■ Brief:
Search each line below for the word "with" and list those that contain it.

(Records excerpted from a collection)
★ ★ ★ ★

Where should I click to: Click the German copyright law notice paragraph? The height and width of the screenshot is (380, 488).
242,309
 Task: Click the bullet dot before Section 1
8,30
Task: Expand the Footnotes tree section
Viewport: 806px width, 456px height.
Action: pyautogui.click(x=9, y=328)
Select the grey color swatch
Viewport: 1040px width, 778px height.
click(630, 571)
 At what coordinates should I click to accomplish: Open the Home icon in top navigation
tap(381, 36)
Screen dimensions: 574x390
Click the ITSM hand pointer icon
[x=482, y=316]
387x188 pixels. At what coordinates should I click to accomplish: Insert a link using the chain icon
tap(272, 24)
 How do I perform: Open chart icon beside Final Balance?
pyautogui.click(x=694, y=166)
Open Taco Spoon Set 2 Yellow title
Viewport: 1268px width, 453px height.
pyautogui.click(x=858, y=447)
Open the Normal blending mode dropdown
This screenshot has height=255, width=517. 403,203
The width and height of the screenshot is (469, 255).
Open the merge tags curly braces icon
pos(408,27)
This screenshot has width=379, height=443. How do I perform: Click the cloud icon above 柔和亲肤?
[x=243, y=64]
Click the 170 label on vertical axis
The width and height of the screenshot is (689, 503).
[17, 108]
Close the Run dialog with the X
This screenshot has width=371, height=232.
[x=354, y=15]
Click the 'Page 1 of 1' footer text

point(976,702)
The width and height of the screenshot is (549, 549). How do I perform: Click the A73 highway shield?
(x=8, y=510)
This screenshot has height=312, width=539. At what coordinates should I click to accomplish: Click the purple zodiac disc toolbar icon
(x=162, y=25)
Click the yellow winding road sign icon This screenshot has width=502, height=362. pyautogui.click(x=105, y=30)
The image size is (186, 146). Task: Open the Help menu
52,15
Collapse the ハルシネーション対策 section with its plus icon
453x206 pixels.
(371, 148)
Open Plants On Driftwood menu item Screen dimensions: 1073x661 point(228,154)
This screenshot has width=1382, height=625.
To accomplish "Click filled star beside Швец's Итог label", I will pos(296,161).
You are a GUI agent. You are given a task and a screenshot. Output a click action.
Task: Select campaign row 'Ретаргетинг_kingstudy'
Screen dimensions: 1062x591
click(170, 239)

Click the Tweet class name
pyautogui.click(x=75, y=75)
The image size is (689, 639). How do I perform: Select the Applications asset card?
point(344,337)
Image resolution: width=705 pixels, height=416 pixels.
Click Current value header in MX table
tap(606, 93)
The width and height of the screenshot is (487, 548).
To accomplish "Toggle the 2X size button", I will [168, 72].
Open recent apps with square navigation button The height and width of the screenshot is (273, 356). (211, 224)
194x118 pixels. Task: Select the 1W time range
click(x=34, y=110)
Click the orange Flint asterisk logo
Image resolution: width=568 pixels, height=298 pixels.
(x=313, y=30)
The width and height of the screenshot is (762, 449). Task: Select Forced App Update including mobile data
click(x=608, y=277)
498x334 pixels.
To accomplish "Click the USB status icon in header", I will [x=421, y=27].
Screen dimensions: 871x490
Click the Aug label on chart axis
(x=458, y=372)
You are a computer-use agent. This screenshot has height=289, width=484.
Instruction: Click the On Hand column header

★ ★ ★ ★

■ Response to the task:
Close the Run dialog with the X
Collapse the ハルシネーション対策 section with its plus icon
Open recent apps with square navigation button The height and width of the screenshot is (273, 356). (211, 224)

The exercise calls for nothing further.